[INPUT FOR THIS TASK — start]
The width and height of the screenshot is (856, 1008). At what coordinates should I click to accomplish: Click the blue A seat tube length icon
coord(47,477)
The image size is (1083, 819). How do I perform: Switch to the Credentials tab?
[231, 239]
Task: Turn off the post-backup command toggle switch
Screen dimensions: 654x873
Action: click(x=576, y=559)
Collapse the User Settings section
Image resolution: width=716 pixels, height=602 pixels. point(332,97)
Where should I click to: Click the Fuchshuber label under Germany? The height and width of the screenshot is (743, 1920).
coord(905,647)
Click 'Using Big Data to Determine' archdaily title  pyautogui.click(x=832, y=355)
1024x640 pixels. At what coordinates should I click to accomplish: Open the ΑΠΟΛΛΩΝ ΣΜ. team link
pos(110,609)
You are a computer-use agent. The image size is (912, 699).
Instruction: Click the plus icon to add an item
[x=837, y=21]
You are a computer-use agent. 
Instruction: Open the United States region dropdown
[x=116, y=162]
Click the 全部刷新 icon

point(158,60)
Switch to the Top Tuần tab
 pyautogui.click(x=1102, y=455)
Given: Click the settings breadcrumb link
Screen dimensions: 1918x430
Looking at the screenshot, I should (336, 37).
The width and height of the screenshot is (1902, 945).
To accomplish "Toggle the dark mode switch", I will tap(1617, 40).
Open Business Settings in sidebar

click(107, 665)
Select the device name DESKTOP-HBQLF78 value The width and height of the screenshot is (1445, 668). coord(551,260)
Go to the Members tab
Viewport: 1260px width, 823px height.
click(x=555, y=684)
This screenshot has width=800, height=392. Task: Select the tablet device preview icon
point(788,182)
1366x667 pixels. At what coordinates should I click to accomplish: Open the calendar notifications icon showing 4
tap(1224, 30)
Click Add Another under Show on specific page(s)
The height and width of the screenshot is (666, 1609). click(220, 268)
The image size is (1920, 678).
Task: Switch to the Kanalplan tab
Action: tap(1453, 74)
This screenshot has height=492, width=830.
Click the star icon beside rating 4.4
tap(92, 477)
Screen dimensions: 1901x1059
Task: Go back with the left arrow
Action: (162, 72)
[INPUT FOR THIS TASK — finish]
__PROBLEM STATEMENT__.
Nothing in the entries above should differ when you return them in full.

__ANSWER__.
The width and height of the screenshot is (856, 1008). At what coordinates should I click to accomplish: Click the blue A seat tube length icon
coord(47,477)
The image size is (1083, 819). How do I perform: Switch to the Credentials tab?
[231, 239]
Task: Turn off the post-backup command toggle switch
Screen dimensions: 654x873
Action: click(x=576, y=559)
Collapse the User Settings section
Image resolution: width=716 pixels, height=602 pixels. point(332,97)
Where should I click to: Click the Fuchshuber label under Germany? The height and width of the screenshot is (743, 1920).
coord(905,647)
Click 'Using Big Data to Determine' archdaily title  pyautogui.click(x=832, y=355)
1024x640 pixels. At what coordinates should I click to accomplish: Open the ΑΠΟΛΛΩΝ ΣΜ. team link
pos(110,609)
You are a computer-use agent. The image size is (912, 699).
Instruction: Click the plus icon to add an item
[x=837, y=21]
You are a computer-use agent. 
Instruction: Open the United States region dropdown
[x=116, y=162]
Click the 全部刷新 icon

point(158,60)
Switch to the Top Tuần tab
 pyautogui.click(x=1102, y=455)
Given: Click the settings breadcrumb link
Screen dimensions: 1918x430
Looking at the screenshot, I should (336, 37).
The width and height of the screenshot is (1902, 945).
To accomplish "Toggle the dark mode switch", I will tap(1617, 40).
Open Business Settings in sidebar

click(107, 665)
Select the device name DESKTOP-HBQLF78 value The width and height of the screenshot is (1445, 668). coord(551,260)
Go to the Members tab
Viewport: 1260px width, 823px height.
click(x=555, y=684)
This screenshot has width=800, height=392. Task: Select the tablet device preview icon
point(788,182)
1366x667 pixels. At what coordinates should I click to accomplish: Open the calendar notifications icon showing 4
tap(1224, 30)
Click Add Another under Show on specific page(s)
The height and width of the screenshot is (666, 1609). click(220, 268)
The image size is (1920, 678).
Task: Switch to the Kanalplan tab
Action: tap(1453, 74)
This screenshot has height=492, width=830.
Click the star icon beside rating 4.4
tap(92, 477)
Screen dimensions: 1901x1059
Task: Go back with the left arrow
Action: (162, 72)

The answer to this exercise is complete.